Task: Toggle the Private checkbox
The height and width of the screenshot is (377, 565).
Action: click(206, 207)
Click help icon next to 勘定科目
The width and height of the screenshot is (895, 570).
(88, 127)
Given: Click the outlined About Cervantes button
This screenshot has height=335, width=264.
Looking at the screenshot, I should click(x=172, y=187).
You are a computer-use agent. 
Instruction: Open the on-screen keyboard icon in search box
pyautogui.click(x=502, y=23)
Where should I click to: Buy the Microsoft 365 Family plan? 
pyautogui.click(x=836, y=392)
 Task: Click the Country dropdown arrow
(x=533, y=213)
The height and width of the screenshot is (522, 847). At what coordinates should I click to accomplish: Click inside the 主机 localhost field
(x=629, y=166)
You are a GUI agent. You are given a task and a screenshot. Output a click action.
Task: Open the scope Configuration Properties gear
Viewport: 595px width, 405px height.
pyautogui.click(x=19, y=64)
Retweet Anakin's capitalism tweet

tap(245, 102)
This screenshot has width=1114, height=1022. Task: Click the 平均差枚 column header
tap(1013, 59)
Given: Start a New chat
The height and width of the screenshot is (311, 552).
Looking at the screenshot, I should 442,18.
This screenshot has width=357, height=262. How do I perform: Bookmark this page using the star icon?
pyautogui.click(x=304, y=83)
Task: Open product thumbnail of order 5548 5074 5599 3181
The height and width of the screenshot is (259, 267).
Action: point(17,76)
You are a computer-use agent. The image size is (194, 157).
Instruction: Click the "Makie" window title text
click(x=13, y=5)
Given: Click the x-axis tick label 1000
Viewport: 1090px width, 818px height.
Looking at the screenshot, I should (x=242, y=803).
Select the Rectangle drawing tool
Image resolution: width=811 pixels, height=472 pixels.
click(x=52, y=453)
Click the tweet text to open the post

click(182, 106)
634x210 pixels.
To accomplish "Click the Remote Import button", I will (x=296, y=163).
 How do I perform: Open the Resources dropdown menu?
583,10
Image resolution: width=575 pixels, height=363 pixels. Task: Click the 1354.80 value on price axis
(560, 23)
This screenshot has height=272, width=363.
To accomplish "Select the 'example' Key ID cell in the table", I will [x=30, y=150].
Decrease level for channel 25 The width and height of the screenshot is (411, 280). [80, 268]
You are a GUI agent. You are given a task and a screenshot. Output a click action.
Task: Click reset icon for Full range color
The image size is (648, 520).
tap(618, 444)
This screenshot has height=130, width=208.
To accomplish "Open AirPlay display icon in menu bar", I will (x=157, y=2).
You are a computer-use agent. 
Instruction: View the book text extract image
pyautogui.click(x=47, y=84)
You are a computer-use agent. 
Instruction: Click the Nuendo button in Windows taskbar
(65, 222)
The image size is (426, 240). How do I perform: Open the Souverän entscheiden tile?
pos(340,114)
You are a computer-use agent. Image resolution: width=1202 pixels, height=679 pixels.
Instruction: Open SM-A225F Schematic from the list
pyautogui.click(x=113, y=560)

---+---

Exercise
Taking the lines above, repeat exactly those from the line that contains "The height and width of the screenshot is (259, 267)." through the line that contains "Given: Click the x-axis tick label 1000", and both of those lines as well. Include nothing else.

Response box
The height and width of the screenshot is (259, 267).
Action: point(17,76)
You are a computer-use agent. The image size is (194, 157).
Instruction: Click the "Makie" window title text
click(x=13, y=5)
Given: Click the x-axis tick label 1000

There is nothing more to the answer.